According to the World Health Organization (WHO), high blood pressure causes an estimated 7.5 million deaths around the world, which accounts for 12.8 percent of all deaths. High blood pressure is a major risk factor for coronary heart disease as well as ischemic and hemorrhagic stroke. The organization has seen an increase of uncontrolled hypertension in the past 30+ years as the global population and aging continue to grow. The number had increased from 600 million in 1980 to nearly 1 billion by 2008.
While the statistics are alarming, high blood pressure is one condition individuals can manage with the right set of tools and proper guidance.
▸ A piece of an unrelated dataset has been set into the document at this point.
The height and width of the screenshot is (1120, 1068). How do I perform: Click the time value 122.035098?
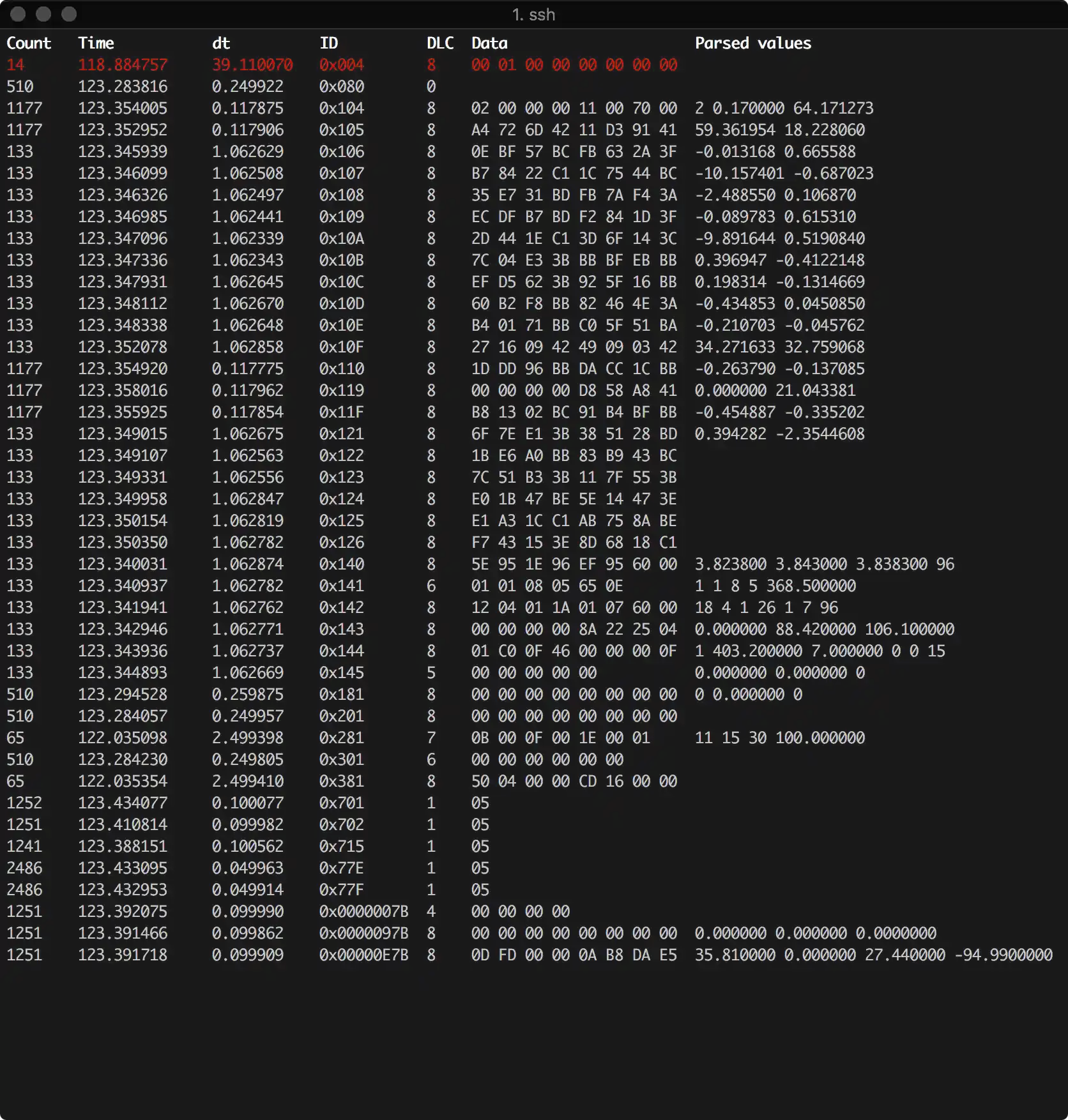123,738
A new blood pressure monitor from NEC (News - Alert) has been introduced to make the process of measuring one’s blood pressure more comfortable with less squeeze, which should encourage users to be more proactive in the management of their health.
The blood pressure monitor, which is also known as sphygmomanometer, can cause anxiety for individuals who don’t have much experience with this device. The monitor measures blood pressure by restricting arterial blood flow and then measuring the blood flow when the cuff is released. This is achieved with an inflating cuff above the elbow, but the new NEC prototype also uses a pressure sensor and a vibration sensor, dramatically reducing the amount of pressure required to take the measurement.
The NEC low-pressure blood-flow measurement technology was developed in collaboration with Professor Osamu Tochikubo of the Yokohama City (Japan) University School of Medicine. The technology in this new device is able to reduce the amount of pressure used by traditional monitors by analyzing the waveform of the pulse and predicting blood flow changes. It does this by using a unique algorithm capable of estimating the change in blood flows with a pressure applied to the blood vessels that is weak enough not to block the flood of blood.
The single unit includes the pump, rechargeable battery and a Bluetooth module to connect it to an application so it can gather the data and display the information using graphs for easy reading. The connectivity option of this device means users will be able to send the readings directly to their physicians on a daily, weekly or monthly basis to chart their progress once developers create applications that can be integrated into EHR platforms.
“With this technology, NEC has made it possible to obtain blood pressure data throughout the day, including work, recreation and sleeping hours, without placing a heavy burden on patients with constricting pressure and cumbersome devices,” said Yuichi Nakamura, General Manager of Green Platform Research Laboratories, NEC Corporation.
The company has not announced a concrete date for availability or price as of this date.